Bill Could Be Bonanza for Industry

By Charlene Komar Storey, Editor-in-Chief

Business will be skyrocketing for check cashers and payday lenders in the near future. At least, that’s the strong belief of Paul W. Eckert, president and CEO of Family Financial Centers.

The force behind the business explosion, he says, is the new financial overhaul bill. Yes, the very same Dodd-Frank Wall Street Reform and Consumer Protection Act that has been causing so much gnashing of teeth is welcomed by Eckert.

“We’re excited about it,” he says, as is his Doylestown, Pa.-based team. “The people we bring in have a different mindset,” he adds.

While many are dreading the potential problems presented by a new federal oversight agency, Eckert is looking in a different direction. He sees the restrictions placed by the bill on banks as eventually moving more customers to non-bank businesses, continuing the movement created by the poor economy.
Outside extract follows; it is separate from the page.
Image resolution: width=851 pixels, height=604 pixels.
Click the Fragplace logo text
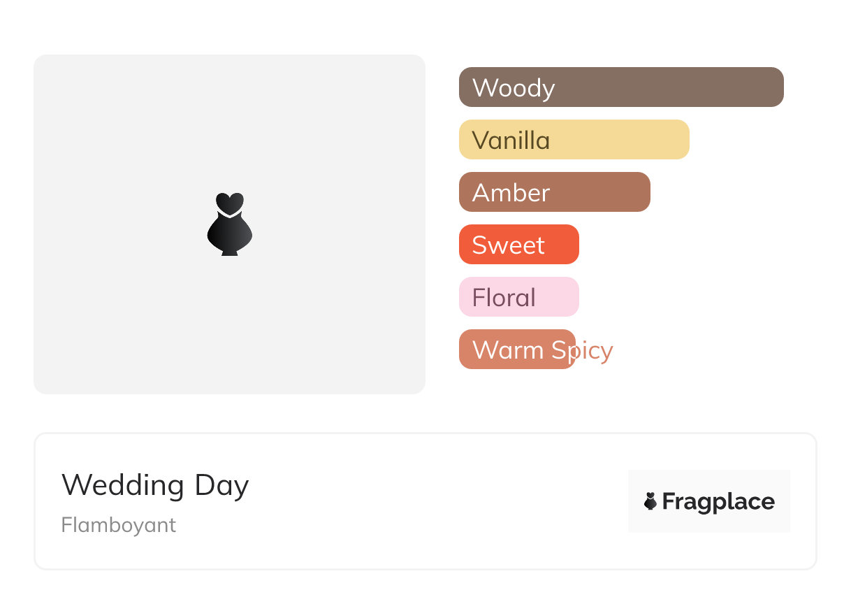coord(718,502)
The latter, Eckert believes, has delivered a strong dose of reality to many consumers, forcing them to accept their true income.
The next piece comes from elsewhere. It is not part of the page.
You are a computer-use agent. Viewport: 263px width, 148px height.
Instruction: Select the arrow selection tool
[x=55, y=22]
During the boom a few years past, most folks lived as though they were doing better than they really were, he says, because every few years, they cashed out the equity in their homes by refinancing or taking a secondary mortgage.
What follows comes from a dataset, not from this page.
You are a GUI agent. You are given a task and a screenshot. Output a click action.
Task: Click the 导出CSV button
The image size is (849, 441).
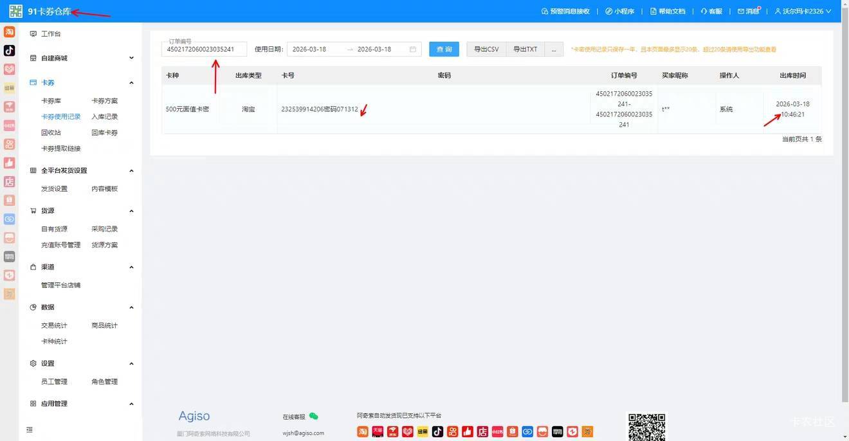(x=486, y=50)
Now, they actually must live on what they make — and that often means living paycheck to paycheck, and avoiding bank fees.

“What has happened is that the economy has changed the landscape of the industry,” Eckert says.

And although Family Financial Centers is getting ready for the federal government’s move to finalize its move away from paper checks, Eckert isn’t seeing a slide in income from checks.

“The volume of checks has increased,” he says, adding that a lot of people now have two part-time jobs, increasing the number of instruments to be cashed, although the face values are less.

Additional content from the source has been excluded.